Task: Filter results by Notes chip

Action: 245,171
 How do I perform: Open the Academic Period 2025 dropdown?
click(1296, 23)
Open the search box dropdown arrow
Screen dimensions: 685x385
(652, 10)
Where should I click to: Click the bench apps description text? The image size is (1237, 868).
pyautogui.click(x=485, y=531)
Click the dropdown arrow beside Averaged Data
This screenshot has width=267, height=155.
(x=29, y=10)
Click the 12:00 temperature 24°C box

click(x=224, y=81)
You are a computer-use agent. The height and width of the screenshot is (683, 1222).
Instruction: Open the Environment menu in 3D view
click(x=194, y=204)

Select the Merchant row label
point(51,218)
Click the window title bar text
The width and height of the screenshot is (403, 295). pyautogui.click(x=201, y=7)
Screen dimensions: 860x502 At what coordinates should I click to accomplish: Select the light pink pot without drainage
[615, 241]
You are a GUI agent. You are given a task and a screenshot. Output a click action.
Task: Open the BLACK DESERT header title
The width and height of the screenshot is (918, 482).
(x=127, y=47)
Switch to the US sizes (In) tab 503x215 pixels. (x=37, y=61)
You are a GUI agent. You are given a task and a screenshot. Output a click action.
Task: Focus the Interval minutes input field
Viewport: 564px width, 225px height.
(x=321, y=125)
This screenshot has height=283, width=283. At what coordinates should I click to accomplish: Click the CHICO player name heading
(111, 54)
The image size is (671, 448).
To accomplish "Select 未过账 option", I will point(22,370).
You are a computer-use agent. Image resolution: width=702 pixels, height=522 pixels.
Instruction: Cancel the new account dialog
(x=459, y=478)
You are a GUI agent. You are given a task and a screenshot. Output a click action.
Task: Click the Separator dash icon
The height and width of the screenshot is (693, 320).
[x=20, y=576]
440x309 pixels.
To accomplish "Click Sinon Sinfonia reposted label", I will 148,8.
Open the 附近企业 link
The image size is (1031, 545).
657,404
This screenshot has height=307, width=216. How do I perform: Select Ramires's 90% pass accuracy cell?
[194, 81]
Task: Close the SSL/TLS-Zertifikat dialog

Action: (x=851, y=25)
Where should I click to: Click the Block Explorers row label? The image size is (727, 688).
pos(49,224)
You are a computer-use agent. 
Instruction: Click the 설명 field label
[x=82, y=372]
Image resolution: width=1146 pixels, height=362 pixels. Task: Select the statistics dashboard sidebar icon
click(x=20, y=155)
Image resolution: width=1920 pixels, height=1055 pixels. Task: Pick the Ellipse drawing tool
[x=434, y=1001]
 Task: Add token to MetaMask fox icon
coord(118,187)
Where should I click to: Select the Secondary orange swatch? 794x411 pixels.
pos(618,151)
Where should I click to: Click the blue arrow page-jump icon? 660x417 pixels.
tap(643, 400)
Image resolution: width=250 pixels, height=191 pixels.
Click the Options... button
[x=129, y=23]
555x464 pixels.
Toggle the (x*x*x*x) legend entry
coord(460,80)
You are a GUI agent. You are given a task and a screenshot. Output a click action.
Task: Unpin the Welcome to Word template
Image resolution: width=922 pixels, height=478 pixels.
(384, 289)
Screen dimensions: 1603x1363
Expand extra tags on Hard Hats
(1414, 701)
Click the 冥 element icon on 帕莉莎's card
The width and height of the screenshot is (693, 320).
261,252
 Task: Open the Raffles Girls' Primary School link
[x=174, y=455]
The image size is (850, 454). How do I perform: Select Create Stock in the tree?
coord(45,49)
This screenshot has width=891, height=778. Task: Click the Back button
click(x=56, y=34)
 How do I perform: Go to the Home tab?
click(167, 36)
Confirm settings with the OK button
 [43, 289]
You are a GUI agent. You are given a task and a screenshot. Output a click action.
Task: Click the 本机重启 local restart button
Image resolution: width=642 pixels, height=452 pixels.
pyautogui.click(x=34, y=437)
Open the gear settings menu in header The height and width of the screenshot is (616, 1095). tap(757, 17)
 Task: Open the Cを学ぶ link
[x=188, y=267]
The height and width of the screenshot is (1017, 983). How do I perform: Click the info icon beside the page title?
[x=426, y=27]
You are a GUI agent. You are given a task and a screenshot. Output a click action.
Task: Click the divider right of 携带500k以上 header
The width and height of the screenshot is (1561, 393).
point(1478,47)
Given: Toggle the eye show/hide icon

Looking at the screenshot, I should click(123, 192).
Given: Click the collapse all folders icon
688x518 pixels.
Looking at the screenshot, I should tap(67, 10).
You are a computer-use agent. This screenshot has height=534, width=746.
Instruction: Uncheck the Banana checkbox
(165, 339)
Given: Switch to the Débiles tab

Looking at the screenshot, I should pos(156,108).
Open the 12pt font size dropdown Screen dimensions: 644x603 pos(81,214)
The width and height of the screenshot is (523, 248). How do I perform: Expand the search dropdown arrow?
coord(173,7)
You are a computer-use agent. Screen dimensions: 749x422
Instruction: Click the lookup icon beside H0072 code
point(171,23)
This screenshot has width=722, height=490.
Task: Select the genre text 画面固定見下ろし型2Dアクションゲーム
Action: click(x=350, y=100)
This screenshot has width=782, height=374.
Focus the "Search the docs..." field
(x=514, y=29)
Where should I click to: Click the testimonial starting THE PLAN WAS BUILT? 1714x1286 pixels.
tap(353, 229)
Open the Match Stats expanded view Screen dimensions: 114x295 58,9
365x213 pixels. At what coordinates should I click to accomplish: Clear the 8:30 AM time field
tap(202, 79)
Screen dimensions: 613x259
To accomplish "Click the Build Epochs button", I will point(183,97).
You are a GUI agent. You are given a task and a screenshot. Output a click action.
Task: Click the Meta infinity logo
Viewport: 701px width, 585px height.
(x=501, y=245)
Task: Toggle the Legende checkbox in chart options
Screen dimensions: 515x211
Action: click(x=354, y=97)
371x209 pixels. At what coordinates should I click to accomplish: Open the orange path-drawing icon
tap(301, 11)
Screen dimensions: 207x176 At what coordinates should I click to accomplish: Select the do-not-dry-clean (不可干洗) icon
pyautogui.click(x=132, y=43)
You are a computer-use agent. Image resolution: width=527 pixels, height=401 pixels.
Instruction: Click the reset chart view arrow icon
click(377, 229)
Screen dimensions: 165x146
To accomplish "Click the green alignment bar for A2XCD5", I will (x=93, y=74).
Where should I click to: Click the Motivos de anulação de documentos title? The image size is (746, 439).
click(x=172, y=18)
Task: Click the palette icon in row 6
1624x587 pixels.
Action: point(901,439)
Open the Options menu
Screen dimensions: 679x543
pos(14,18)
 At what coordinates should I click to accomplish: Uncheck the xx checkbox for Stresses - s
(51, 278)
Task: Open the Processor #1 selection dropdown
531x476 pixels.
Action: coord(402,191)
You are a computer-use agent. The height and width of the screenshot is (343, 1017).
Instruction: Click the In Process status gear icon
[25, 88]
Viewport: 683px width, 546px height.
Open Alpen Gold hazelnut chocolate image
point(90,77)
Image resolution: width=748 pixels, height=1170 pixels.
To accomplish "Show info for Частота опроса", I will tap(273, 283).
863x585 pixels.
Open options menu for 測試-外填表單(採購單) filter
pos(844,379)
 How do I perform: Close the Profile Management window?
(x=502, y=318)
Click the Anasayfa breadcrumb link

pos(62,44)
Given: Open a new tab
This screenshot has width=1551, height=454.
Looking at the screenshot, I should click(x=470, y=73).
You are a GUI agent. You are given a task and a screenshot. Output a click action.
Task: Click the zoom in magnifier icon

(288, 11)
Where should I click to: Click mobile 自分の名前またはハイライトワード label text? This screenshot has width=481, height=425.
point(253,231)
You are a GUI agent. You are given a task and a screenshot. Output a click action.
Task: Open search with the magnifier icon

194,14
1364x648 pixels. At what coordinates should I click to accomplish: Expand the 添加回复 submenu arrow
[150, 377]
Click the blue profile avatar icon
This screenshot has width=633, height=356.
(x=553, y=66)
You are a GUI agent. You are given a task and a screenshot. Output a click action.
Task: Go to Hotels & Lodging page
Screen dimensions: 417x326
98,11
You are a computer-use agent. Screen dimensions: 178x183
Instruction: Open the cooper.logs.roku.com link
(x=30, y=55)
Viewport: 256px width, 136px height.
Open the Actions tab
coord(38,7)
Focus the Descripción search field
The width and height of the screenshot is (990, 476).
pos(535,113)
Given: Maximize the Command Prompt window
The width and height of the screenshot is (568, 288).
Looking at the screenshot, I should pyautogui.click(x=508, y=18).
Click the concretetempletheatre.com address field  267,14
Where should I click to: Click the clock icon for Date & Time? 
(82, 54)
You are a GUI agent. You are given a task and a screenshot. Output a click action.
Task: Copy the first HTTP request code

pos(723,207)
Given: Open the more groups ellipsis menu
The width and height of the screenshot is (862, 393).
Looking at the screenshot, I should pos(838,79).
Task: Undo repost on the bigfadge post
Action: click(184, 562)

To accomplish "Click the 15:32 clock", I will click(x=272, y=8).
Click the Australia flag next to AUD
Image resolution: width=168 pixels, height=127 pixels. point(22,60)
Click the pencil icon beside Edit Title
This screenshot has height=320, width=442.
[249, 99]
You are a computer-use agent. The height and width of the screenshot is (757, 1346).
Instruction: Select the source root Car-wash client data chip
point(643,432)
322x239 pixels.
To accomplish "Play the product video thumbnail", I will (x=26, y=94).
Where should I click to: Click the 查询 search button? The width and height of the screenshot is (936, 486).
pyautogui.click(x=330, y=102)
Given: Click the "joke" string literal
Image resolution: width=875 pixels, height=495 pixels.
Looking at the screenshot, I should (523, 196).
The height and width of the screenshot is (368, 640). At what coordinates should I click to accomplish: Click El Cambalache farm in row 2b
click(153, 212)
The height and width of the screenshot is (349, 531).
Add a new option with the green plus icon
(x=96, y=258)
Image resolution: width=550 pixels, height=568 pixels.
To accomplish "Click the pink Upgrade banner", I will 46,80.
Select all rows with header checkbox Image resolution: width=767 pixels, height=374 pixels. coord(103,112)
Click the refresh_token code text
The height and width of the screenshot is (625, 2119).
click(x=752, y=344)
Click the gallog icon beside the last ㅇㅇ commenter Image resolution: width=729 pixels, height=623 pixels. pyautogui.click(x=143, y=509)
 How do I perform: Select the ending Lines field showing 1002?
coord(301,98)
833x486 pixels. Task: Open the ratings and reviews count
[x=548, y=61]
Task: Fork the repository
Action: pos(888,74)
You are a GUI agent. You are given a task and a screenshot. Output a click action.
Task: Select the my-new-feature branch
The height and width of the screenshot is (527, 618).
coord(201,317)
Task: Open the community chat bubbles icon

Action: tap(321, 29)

(Goal of the exercise) Above this instruction are the records; retype exactly the lines from the one containing "Where should I click to: Click the Motivos" up to and including the one containing "Task: Click the palette icon in row 6".

(Solution to the exercise)
Where should I click to: Click the Motivos de anulação de documentos title? The image size is (746, 439).
click(x=172, y=18)
Task: Click the palette icon in row 6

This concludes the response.